STATED PROBLEM: Rewrite all of the data below, changing "GUI agent" to "interface agent" and leaving everything else as it is. Leave the pictures out of your answer.

RECORDS SUPPLIED:
Start
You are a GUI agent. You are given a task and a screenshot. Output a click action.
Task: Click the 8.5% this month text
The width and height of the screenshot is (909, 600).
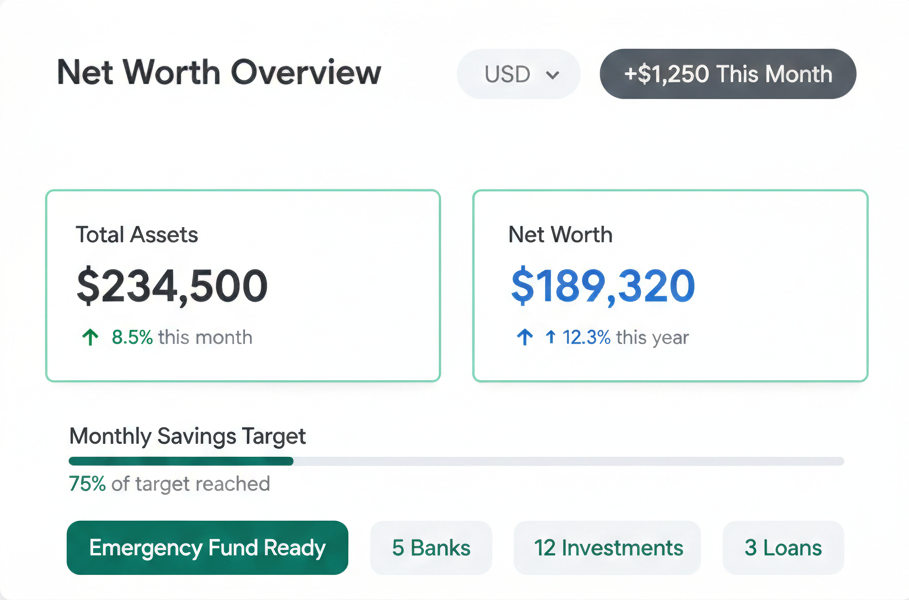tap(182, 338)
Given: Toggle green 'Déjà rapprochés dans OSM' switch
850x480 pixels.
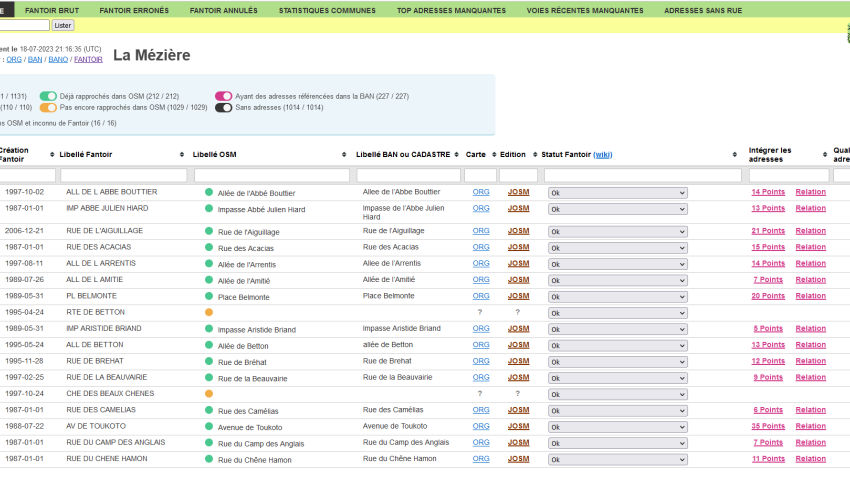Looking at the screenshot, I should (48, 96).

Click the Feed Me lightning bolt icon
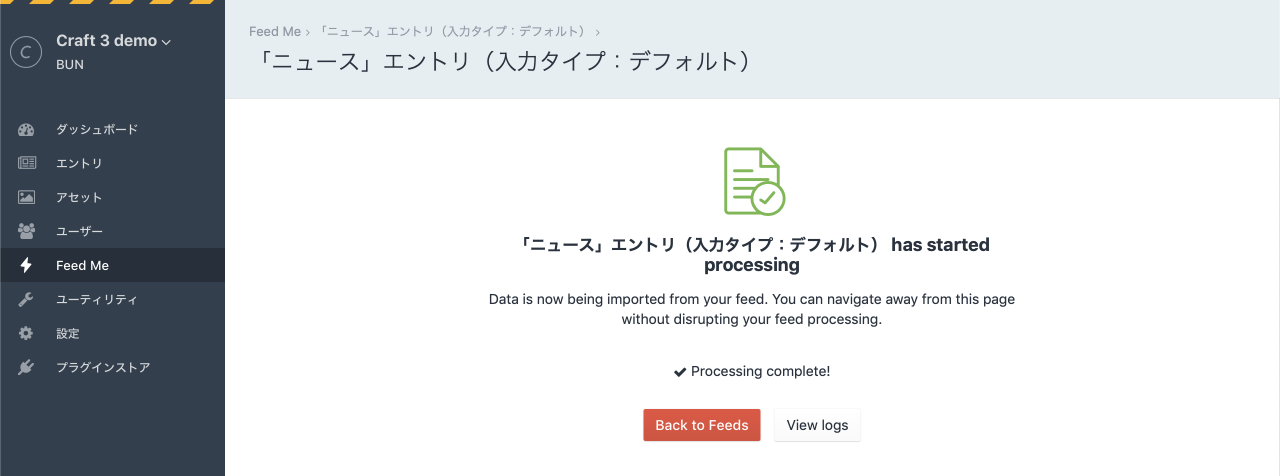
End
OUTPUT BELOW:
You are a interface agent. You are given a task and a screenshot. Output a click action.
Task: Click the 8.5% this month text
The width and height of the screenshot is (909, 600).
tap(182, 338)
Given: Toggle green 'Déjà rapprochés dans OSM' switch
850x480 pixels.
Looking at the screenshot, I should (48, 96).

Click the Feed Me lightning bolt icon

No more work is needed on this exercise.